The protections require that telcos abide by certain conditions, depending on the category of activity. Those conditions include a policy of terminating the accounts of repeat copyright infringers; abiding by relevant industry codes; removing or disabling access to cached material when they receive a notification from the relevant rights holder; removing access to copyright material on their system or network upon being notified that the material has been found to be infringing by a court; and removing or disabling access to copyright material if they become aware “that the material is infringing” or become aware “of facts or circumstances that make it apparent that the material is likely to be infringing”.

(Full details of the current scheme are outlined in the act.)

The amendments contained in the Copyright Amendment (Service Providers) Bill 2017 will mean that organisations such as universities, schools, public libraries, the National Archives of Australia and organisations that assist people with disabilities also benefit from the safe harbour protections.

“This bill, through the extension of the existing safe harbour scheme, will ensure that a greater range of service providers can work with copyright owners to effectively protect copyright material, without recourse to litigation,” Senator James McGrath said when he introduced the bill on 6 December on behalf of the government.
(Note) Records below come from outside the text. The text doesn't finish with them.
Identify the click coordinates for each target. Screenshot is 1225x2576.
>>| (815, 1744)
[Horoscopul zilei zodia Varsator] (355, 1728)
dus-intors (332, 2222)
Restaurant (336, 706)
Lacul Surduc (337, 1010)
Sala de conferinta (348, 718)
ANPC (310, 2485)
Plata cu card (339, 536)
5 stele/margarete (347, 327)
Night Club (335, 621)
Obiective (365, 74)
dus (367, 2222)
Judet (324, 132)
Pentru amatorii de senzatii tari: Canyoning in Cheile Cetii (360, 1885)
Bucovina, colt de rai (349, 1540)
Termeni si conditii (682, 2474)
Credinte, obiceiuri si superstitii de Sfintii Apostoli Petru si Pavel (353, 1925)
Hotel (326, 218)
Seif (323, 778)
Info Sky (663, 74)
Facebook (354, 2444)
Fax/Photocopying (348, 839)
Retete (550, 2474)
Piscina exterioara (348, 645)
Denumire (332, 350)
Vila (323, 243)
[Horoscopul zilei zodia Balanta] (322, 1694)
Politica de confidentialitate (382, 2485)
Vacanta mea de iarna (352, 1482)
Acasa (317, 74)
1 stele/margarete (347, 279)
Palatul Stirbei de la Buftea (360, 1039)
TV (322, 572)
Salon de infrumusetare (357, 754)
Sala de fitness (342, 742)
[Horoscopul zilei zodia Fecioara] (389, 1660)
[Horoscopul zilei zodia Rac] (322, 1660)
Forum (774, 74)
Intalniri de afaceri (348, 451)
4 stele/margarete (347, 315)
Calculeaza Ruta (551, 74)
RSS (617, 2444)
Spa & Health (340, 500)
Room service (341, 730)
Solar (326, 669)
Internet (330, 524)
“Where these additional service providers comply with the requirements of the safe harbour scheme, including the operation of a ‘notice and take down system’, their liability for monetary remedies will be limited,” McGrath said.

The government has previously envisaged a significantly broader expansion of the safe harbour scheme. In late 2015 it released an exposure draft of a bill that would expand safe harbour protections to online service providers.

However McGrath told the Senate that the government had decided on an “incremental expansion of the safe harbour scheme” and that it would “continue to consult on how best to reform the scheme to apply to other online service providers in the future”.

The senator noted that a Productivity Commission inquiry had called for the scheme to be expanded.

But he added that a “blanket extension of safe harbour remains a highly contested reform”.

“This is why we chose to undertake further consultation this year,” McGrath said. “The consultation demonstrated the full spectrum of views from complete support to strident opposition. Both sides are worthy of a full examination. The government has appreciated the open and frank dialogue that we have had with representatives from both sides.”

The limited expansion of the safe harbour rules outlined in the Copyright Amendment (Service Providers) Bill has drawn support from Village Roadshow (one of the keenest users of Australia’s website-blocking scheme), the Australian Copyright Council, Music Rights Australia (and other music industry organisations), and the Australian Society of Authors.

The bill is a “a good, policy-based compromise”, Music Rights Australia general manager Vanessa Hutley earlier this week told the first public hearing of an inquiry being held by the Senate’s Environment and Communications Legislation Committee.

The bill addresses concerns that the music industry had with the 2015 exposure draft, Hutley said.

“Of central importance to any approach to addressing the safe harbour scheme is to approach [it] with the underlying principle that limited protection of safe harbour schemes should only be afforded to those entities which do not control the content which third parties have placed on their services,” she told the hearing.

“It is also a central principle that the services should not derive commercial benefit or advantage from the content.”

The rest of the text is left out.